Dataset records

::::

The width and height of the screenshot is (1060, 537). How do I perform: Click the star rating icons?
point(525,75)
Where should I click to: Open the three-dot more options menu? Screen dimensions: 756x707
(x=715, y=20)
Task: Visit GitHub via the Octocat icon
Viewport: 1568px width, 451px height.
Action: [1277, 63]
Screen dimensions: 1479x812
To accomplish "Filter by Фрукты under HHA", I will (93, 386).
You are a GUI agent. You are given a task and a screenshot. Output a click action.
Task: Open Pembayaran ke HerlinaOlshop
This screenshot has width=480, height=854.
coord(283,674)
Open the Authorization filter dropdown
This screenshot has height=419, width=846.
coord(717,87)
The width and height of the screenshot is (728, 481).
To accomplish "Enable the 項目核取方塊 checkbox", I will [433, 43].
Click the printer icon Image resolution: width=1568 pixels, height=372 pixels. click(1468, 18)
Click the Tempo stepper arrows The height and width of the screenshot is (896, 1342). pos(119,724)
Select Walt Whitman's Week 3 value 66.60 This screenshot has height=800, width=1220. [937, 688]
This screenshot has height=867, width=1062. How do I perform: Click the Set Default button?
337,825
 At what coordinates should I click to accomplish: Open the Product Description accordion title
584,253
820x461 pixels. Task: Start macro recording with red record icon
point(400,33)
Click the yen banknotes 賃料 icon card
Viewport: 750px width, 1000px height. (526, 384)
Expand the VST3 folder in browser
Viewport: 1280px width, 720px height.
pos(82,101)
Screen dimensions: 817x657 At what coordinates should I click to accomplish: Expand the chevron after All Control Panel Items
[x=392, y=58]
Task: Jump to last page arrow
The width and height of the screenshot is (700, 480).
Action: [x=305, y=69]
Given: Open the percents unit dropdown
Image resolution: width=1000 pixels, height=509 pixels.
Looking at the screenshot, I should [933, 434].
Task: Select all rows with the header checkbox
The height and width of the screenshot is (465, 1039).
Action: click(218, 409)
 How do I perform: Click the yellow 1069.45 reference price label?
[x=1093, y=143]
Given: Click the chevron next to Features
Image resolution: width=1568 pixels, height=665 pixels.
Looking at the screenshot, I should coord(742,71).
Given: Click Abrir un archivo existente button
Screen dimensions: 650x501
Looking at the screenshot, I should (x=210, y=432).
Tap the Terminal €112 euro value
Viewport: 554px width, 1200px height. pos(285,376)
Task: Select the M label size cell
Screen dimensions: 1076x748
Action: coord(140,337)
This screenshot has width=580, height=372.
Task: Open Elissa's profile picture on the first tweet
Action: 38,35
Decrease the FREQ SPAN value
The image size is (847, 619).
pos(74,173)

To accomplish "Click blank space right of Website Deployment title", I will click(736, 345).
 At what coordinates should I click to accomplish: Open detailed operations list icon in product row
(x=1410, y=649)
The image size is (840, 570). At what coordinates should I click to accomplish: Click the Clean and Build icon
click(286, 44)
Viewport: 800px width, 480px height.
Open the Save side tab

::::

**Work task**:
Take the lines from the one containing "Tap the Terminal €112 euro value" through the final line of the entries above, and set them down exactly, with nothing added.

**Answer space**:
Tap the Terminal €112 euro value
Viewport: 554px width, 1200px height. pos(285,376)
Task: Select the M label size cell
Screen dimensions: 1076x748
Action: coord(140,337)
This screenshot has width=580, height=372.
Task: Open Elissa's profile picture on the first tweet
Action: 38,35
Decrease the FREQ SPAN value
The image size is (847, 619).
pos(74,173)

To accomplish "Click blank space right of Website Deployment title", I will click(736, 345).
 At what coordinates should I click to accomplish: Open detailed operations list icon in product row
(x=1410, y=649)
The image size is (840, 570). At what coordinates should I click to accomplish: Click the Clean and Build icon
click(286, 44)
Viewport: 800px width, 480px height.
Open the Save side tab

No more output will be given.